Friday, December 16, 2005

Congress waterboards Bush's pro-torture policy

Good news from the cooler heads on Capitol Hill as the Washington Post reports:

On a 308 to 122 vote, members of the House supported specific language proposed by Sen. John McCain (R-Ariz.) that would prohibit "cruel, inhuman, or degrading treatment or punishment" of anyone in the custody of the U.S. government. Though lopsided, the vote was largely symbolic and does not put the language into law....

The vote specifically instructed House negotiators to include McCain's language, word for word, in the fiscal 2006 defense appropriations bill, a decision that is not binding but carries significant political weight...

With the Senate's 90 to 9 vote in support of McCain's language earlier this year, both houses have presented veto-proof tallies to a White House that has vowed to strike down any bill that would limit the president's authority to wage the war on terrorism.
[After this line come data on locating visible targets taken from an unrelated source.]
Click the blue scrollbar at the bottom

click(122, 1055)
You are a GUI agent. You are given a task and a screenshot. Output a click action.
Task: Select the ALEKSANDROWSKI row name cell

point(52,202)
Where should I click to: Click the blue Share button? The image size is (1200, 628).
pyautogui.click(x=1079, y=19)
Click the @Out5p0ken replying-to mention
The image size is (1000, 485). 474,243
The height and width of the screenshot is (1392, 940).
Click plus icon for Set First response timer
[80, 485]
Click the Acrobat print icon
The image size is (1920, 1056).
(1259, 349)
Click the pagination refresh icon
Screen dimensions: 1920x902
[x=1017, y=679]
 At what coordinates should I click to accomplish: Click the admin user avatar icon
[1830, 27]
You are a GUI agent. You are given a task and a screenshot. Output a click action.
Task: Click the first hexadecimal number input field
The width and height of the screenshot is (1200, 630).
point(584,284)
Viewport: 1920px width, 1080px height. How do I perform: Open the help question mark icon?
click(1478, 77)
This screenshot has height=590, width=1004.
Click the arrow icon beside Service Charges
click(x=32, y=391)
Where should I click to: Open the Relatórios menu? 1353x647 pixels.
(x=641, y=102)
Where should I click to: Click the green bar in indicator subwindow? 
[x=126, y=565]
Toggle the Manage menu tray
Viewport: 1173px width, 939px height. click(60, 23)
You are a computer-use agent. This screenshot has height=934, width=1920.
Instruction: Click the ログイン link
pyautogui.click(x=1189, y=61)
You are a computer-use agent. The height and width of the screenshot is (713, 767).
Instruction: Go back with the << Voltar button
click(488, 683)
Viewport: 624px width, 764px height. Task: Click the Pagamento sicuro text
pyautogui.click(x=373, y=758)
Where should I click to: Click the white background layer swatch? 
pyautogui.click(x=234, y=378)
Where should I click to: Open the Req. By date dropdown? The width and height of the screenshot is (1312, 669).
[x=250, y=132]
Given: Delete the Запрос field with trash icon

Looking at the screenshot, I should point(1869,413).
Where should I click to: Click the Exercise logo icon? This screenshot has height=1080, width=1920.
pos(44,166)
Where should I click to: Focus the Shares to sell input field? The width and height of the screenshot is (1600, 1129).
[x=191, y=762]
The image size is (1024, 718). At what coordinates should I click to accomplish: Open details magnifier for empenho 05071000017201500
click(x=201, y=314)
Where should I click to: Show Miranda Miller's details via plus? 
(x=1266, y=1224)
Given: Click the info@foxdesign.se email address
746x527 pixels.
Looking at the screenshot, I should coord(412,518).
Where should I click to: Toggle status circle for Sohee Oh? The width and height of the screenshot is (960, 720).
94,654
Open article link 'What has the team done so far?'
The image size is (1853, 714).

So it's finally getting through then is it? Torture is bad - and that the rest of the civilised world looks askance at the barbarian empire and their presumptions:

The vote sends a clear signal to the Bush administration that both chambers of Congress support the anti-torture legislation and want the government to adopt guidelines that aim to prevent damage to the U.S. image abroad. The White House has been aggressively pushing to create exceptions for CIA operatives and to water down McCain's language to keep it from limiting interrogators' options. But it appears that the administration and House Republican leaders lost some leverage yesterday.

Battling the congress to keep torturing! It's just startling to the rest of humanity. It's the sort of debate we would expect in Haiti or Saudi Arabia or Malaysia. Terrorising the terrorists? McCain was tortured during the Vietnam war (by the Vietnamese) so perhaps that is why he is so staunch over this issue.